Dışişleri Bakanı Sayın Mevlüt Çavuşoğlu’nun İsrail Dışişleri Bakanı Eli Cohen ile yaptığı Ortak Basın Toplantısı, 14 Şubat 2023, Ankara

DIŞİŞLERİ BAKANI MEVLÜT ÇAVUŞOĞLU- Değerli basın mensupları, bugün İsrail Dışişleri Bakanı mevkidaşım Eli Cohen’i Ankara’da ağırlıyoruz. Kendisi yaşadığımız deprem felaketinden sonra, ülkemize İsrail devletinin, İsrail halkının dayanışmasını göstermek için bir ziyaret gerçekleştiriyor ve bu ziyaretinden dolayı ve İsrail devletinin, İsrail halkının bu deprem felaketinden sonra bize verdikleri destek ve gösterdikleri dayanışma için bir kere daha teşekkür etmek istiyorum.
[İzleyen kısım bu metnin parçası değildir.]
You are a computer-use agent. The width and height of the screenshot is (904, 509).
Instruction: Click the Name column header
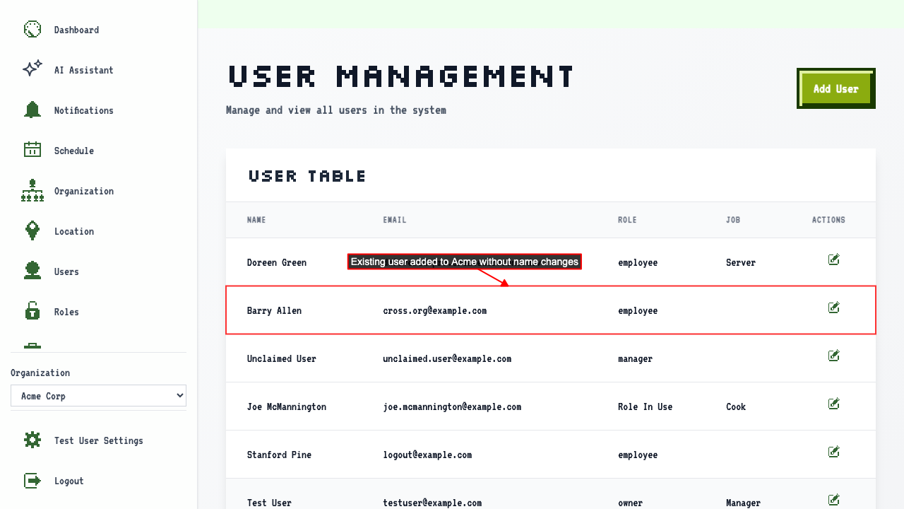256,220
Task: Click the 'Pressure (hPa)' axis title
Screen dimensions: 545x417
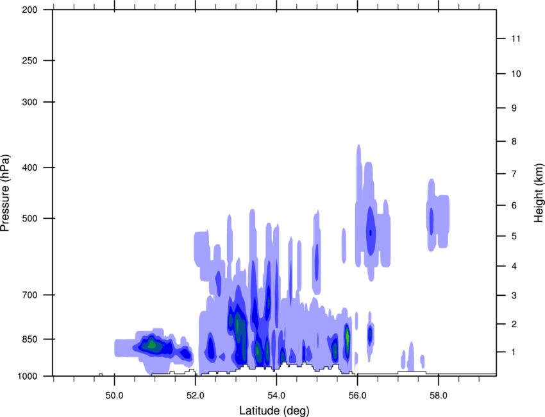Action: point(5,192)
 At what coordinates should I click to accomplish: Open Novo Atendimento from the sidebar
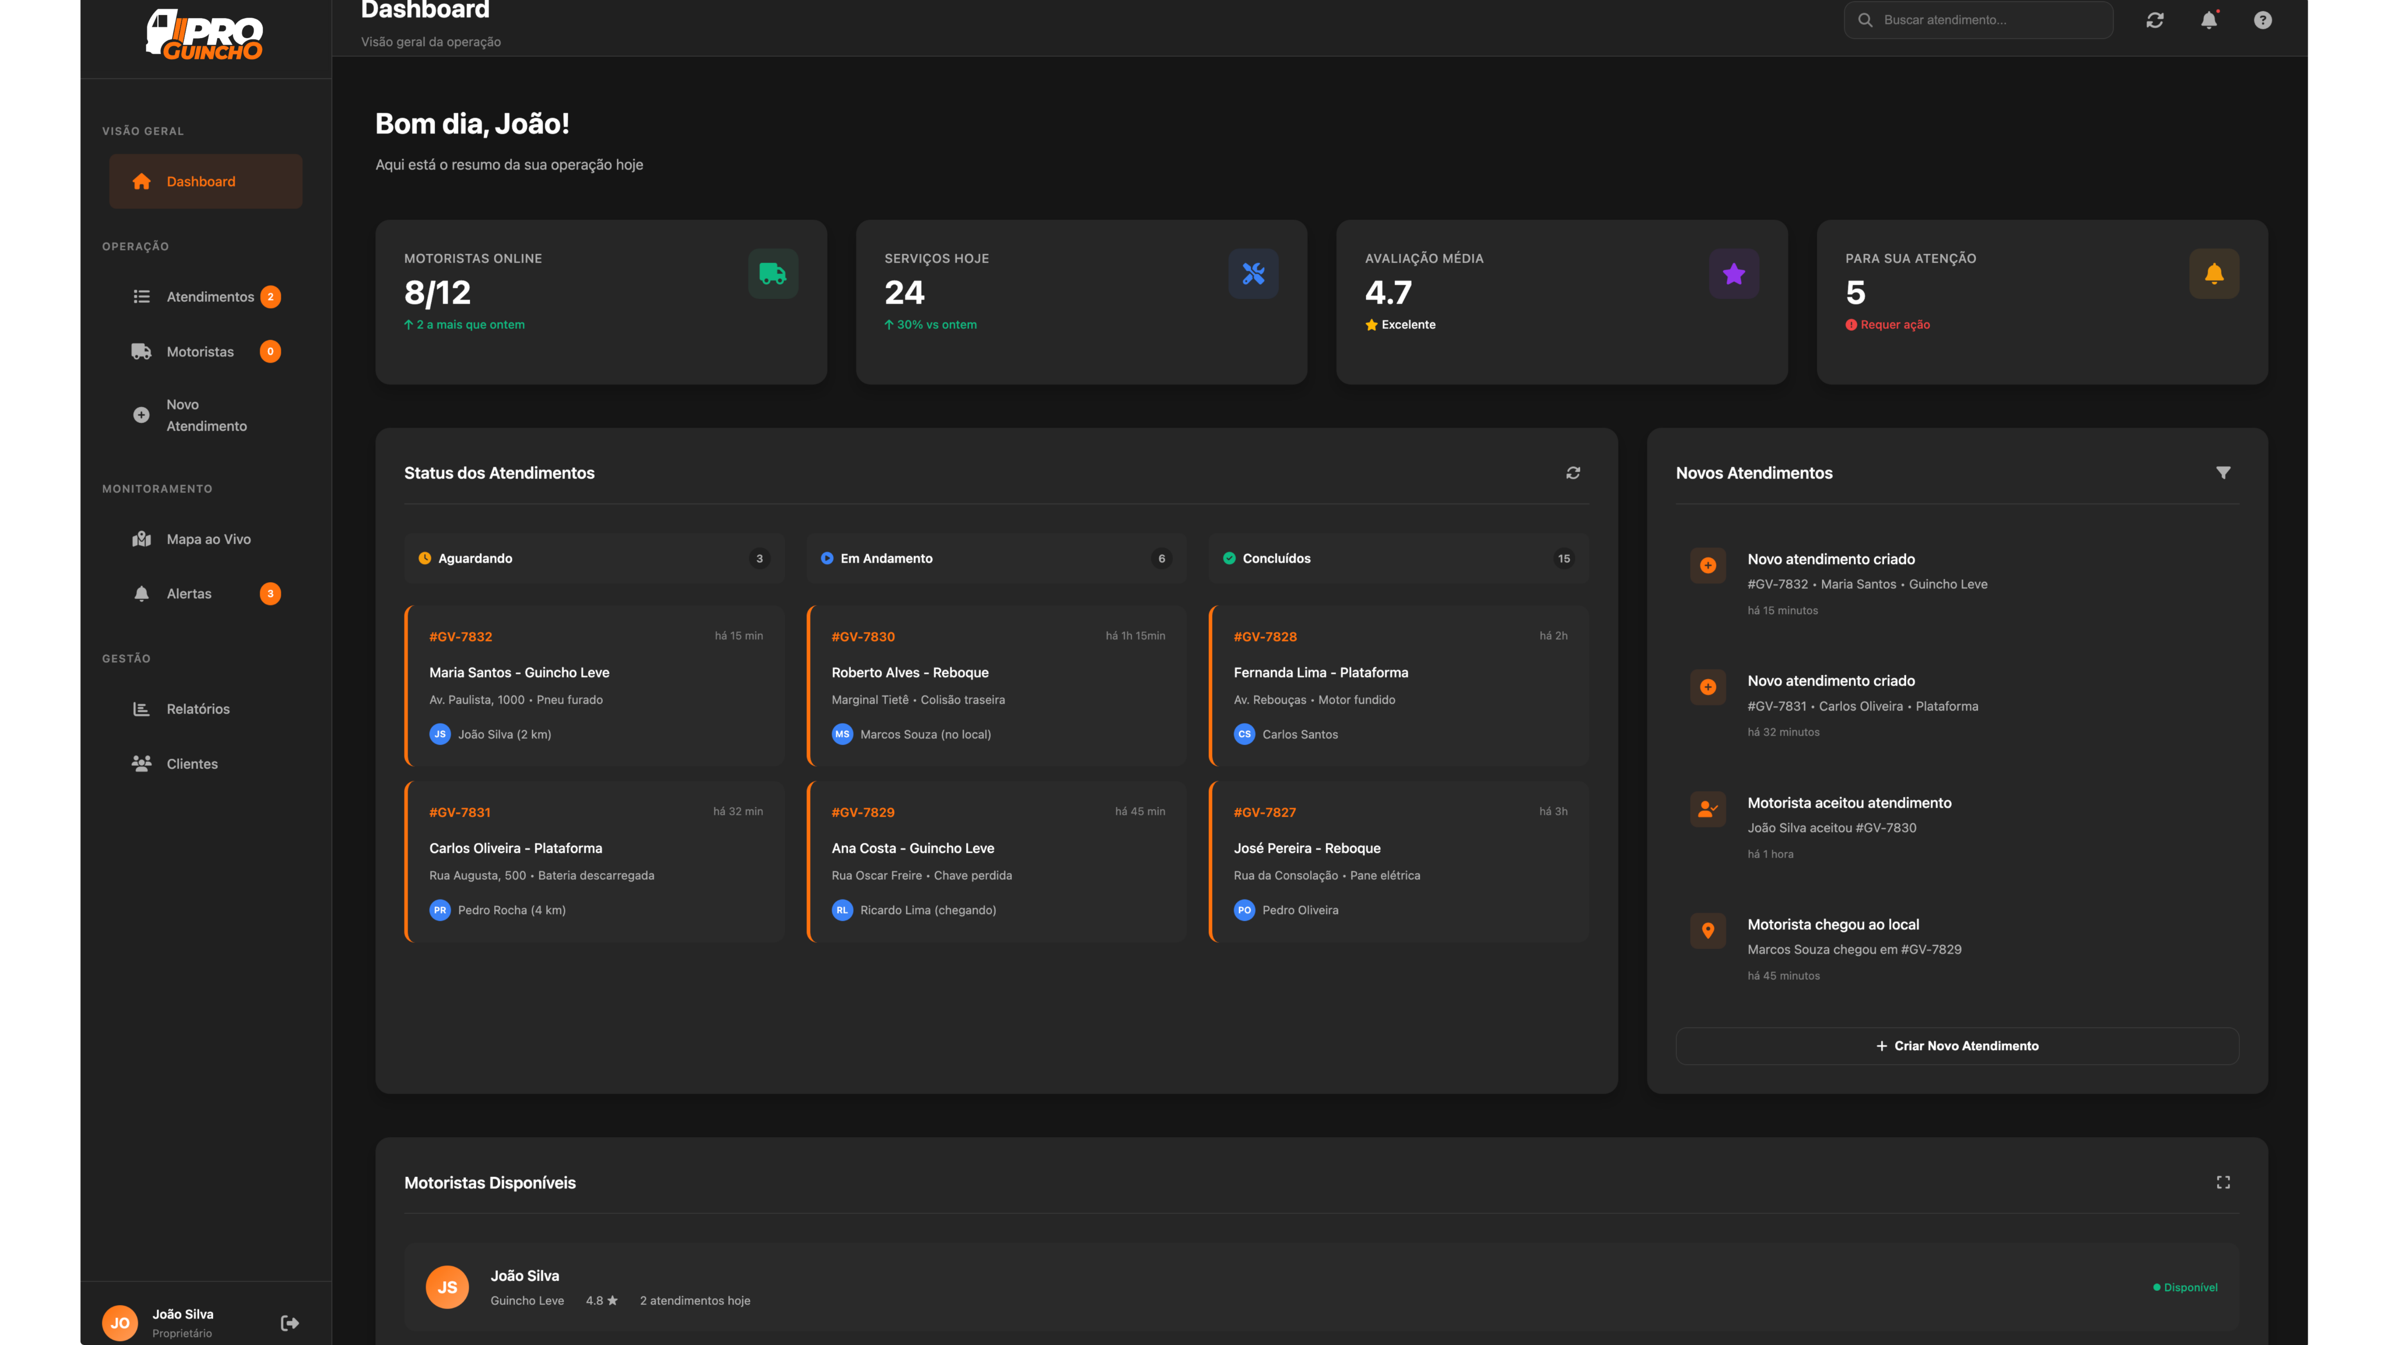pyautogui.click(x=205, y=415)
Eli Cohen hemen depremden sonra aynı gün beni aramıştı ve taziyelerini, dayanışma ifadelerini aktarmıştı. Aynı şekilde Cumhurbaşkanı Herzog da o gün Sayın Cumhurbaşkanımızı arayarak taziye ve desteklerini iletmişti. Bu telefonlar için de ayrıca çok teşekkür ederiz. Ama sadece telefonla destek değil, Türkiye’ye ilk destek gönderen ülkelerden bir tanesi İsrail; arama-kurtarma ve sağlık ekipleri hemen ülkemize geldi. Sahadaki en büyük ekiplerden bir tanesi İsrail’den gelen ekipti. Kahramanmaraş’ta çalışmalara çok ciddi destek verdiler. Arama-kurtarma ekipleri 19 kişiyi enkazdan kurtardılar. Görevlerini tamamlayan ekiplerin bir bölümü İsrail’e geri döndü, dönüşte de Sayın Büyükelçimiz Şakir Bey orada kendilerini Başbakan Netanyahu ile birlikte karşıladılar. Kendilerine bir kez daha bu çabaları için, arama-kurtarma ekiplerine, çok teşekkür etmek istiyorum.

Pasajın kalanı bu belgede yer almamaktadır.